* Instruções da tarefa
Edite o trecho do texto sobre a viagem à Rússia que vai de "Com o barman" até "demoras da burocracia.", trocando "jornalista" por "repórter".

* Texto de origem
|---|

Andavam ambos deprimidos, não com as notícias que lhes chegavam mas com a forma como eram dadas. Interrogaram-se sobre o que haveria que pudessem ainda fazer. Pensaram que “todos os dias os jornais publicavam milhares de palavras sobre a Rússia”, e que tudo era escrito por pessoas que nunca lá tinham estado, e “cujas fontes não eram isentas de crítica”.
Com o barman sempre por perto, ocorreu-lhe que haveria na Rússia coisas sobre as quais ainda ninguém havia escrito, e que eram aquelas que mais lhes interessavam. “O que é que as pessoas vestem? O que é que comem ao jantar? Convivem? (...) Os russos têm certamente vida privada e sobre isso não sabíamos nada, porque ninguém escreveu nada sobre ela, e ninguém a fotografou.” O passo seguinte foi telefonarem a um jornalista do Herald Tribune e marcarem com ele um almoço para lhe apresentarem o projecto. Queriam ir sem preconceitos, e apenas registar aquilo que viam e ouviam sem fazerem comentários, sem tirarem conclusões sobre coisas de que não tinham conhecimento suficiente para julgar e, sobretudo, sem se irritarem com as já esperadas demoras da burocracia.
Os pedidos de vistos seguiram para Moscovo. Mas apenas o de Steinbeck veio, em tempo razoável, aprovado. No consulado da Rússia em Nova Iorque, o cônsul-geral disse a Steinbeck, justificando-se: “Concordamos que se trata de uma boa ideia, mas porque é que há-de levar um fotógrafo? Temos muitos fotógrafos na União Soviética.” Ao que John Steinbeck respondeu: “Mas não têm nenhum Capa.”

|---|

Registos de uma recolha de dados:
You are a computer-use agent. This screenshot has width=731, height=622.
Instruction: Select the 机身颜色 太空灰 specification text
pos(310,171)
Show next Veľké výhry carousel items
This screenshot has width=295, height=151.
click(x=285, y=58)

|---|

* Resultado da tarefa
Com o barman sempre por perto, ocorreu-lhe que haveria na Rússia coisas sobre as quais ainda ninguém havia escrito, e que eram aquelas que mais lhes interessavam. “O que é que as pessoas vestem? O que é que comem ao jantar? Convivem? (...) Os russos têm certamente vida privada e sobre isso não sabíamos nada, porque ninguém escreveu nada sobre ela, e ninguém a fotografou.” O passo seguinte foi telefonarem a um repórter do Herald Tribune e marcarem com ele um almoço para lhe apresentarem o projecto. Queriam ir sem preconceitos, e apenas registar aquilo que viam e ouviam sem fazerem comentários, sem tirarem conclusões sobre coisas de que não tinham conhecimento suficiente para julgar e, sobretudo, sem se irritarem com as já esperadas demoras da burocracia.